Sunday, April 27, 2008

"My Heart in Hiding Stirred for a Bird"

I don’t read a lot of nature-observation books, but I’ve always been intrigued with hawks (we have quite a few around Palookaville) so I found myself drawn into J. A. Baker’s The Peregrine. I’m glad I did it, but what a strange book it is! For just over six months—from October 1 to April 3 (1966?), Baker trekked over the swamps and fens of the Norfolk coastline, observing and recording the behavior of a hawk (or hawks?) in flight.at rest and taking their kill—observed and yes (as Robert Macfarlane says in an empathetic introduction) near becoming a hawk himself, or at any rate longing to become one and regretting that he cannot.

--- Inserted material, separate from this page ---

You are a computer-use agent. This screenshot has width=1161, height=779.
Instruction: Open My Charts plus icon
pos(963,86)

The observation of nature in the raw is luminescent, but their obsessiveness is almost too much too take except in small doses: Baker writes at a pitch of awareness that cannot be sustained for long. Adding to the urgency of it all, as Macfarlane points out, he tells us almost nothing about the rest of his life—where did he sleep? Who did the laundry? What did he pack for lunch? Nothing but the passionate scrutiny and the detailed observation of the bird and its prey.

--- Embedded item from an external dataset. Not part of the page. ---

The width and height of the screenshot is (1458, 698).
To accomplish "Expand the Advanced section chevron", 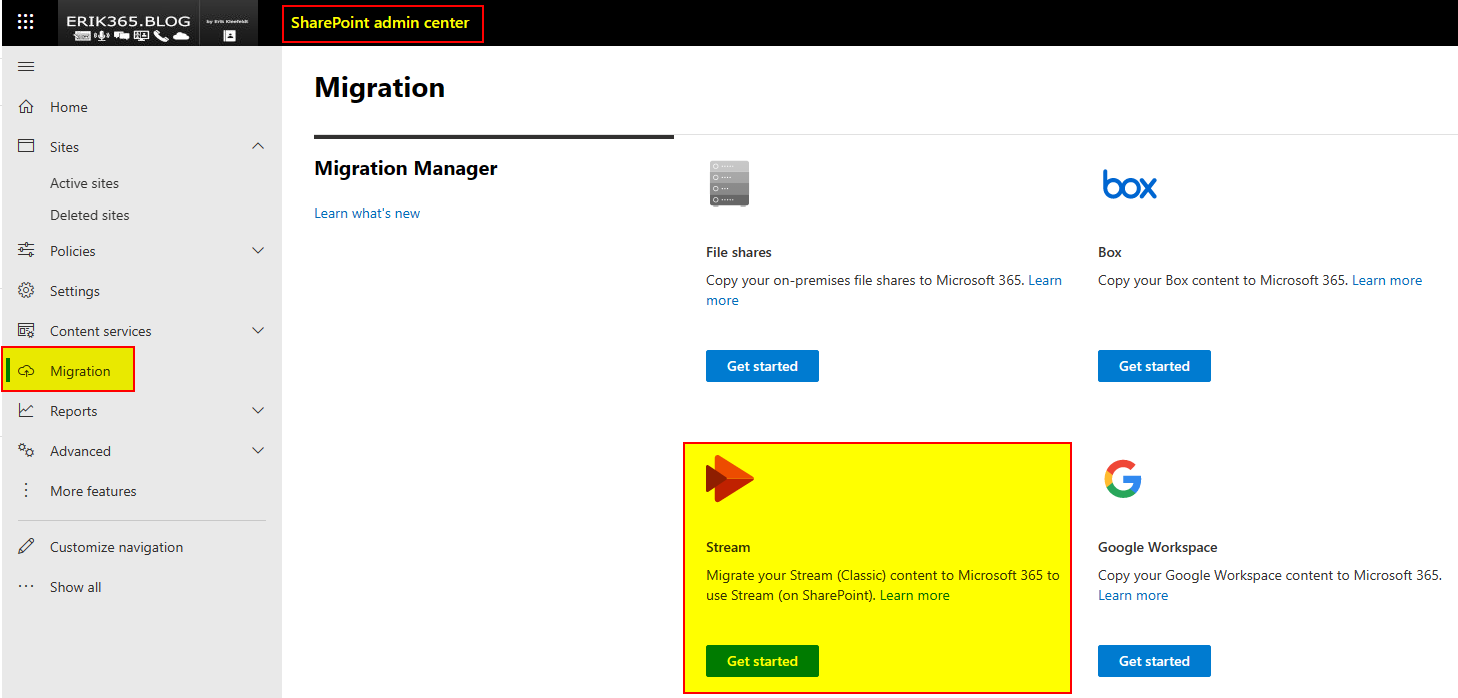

Under a blackthorn, beside the brook, I found a freshly killed woodpigeon. Blossom was drifting down into the drying blood. A footpath runs between the two woods, and is separated from them by small thorn-hedged fields and a scattering of oak and elm. There is a dead tree to the south of the path: twenty feet of ruined elm, branchless, jagged at the top like a broken tooth. On this mossy fang of the lighter, golden-coloured tiercel was resting. He flew east when I approached, circled, then drifted down towards me in a series of steep glides and stalls. I stood near the dead tree and watched his descent. The big rounded head, suspended between the rigid wings, grew larger, and the staring eyes appeared, looking boldly through the dark visor of the eye mask. There was no widening of the eyes in fear, no convulsive leap aside; he just came steadily down and glided past me, twenty yards away. His eyes were fixed on my face, and his head turned as he went past, so that he could keep me in view. He was not afraid, nor was he disturbed when I lowered and raised my binoculars or shifted my position. He was either indifferent or mildly curious. I think he regarded me now as part hawk, part man; worth flying over to look at from time to time, but never wholly to be trusted; a crippled hawk, perhaps, unable to fly or to kill cleanly, uncertain and sour of temper.

—J.A. Baker, The Peregrine, 162 (NYRB Paperback ed. 2005)

An introductory note says that Baker wrote one other book, ´an exploration of the natural history of [his] native region.” It adds: “[H]e seems to have worked as a librarian for the remainder of his life. Little else, including the exact year of his death, is known of this singularly private man.”